You got "Scobleized". awesome!
Sharath | December 31, 2006 | 8:45 amYou got “Scobleized”. awesome!
Thanks for all the comments guys... @deannie: I think that's it:D
yuvipanda | January 1, 2007 | 1:22 amThanks for all the comments guys…
@deannie: I think that’s it:D It didn’t occur to me…

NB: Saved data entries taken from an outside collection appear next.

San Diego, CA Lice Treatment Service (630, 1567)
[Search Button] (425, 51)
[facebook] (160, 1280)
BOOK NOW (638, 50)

@Micheal: No, I excluded smileys.
@Aswin, Sharath: Thanks a lot my friends:) Thanks for the support…
Kudos! Yuvi! on being Scobleized ( The olympic medal
sb | January 1, 2007 | 2:22 amKudos! Yuvi! on being Scobleized ( The olympic medal of blogging )
Dont be surprised if kiruba comes knocking at your door someday….
Are you considering releasing your program?
Andrew Ferguson | January 2, 2007 | 2:07 amAre you considering releasing your program?
That's the most fascinating post I've ever come across on
PeterP | January 8, 2007 | 6:21 amThat’s the most fascinating post I’ve ever come across on the internet….
I have to ask two questions:
1) How long did this all take?
2) Why?
Fascinating though, thanks!
[...] http://blog.yuvisense.net/2006/12/30/statbot-analysis-of-scobleiz ercom-%e2%80%93-part-0-general-statistics/ [...]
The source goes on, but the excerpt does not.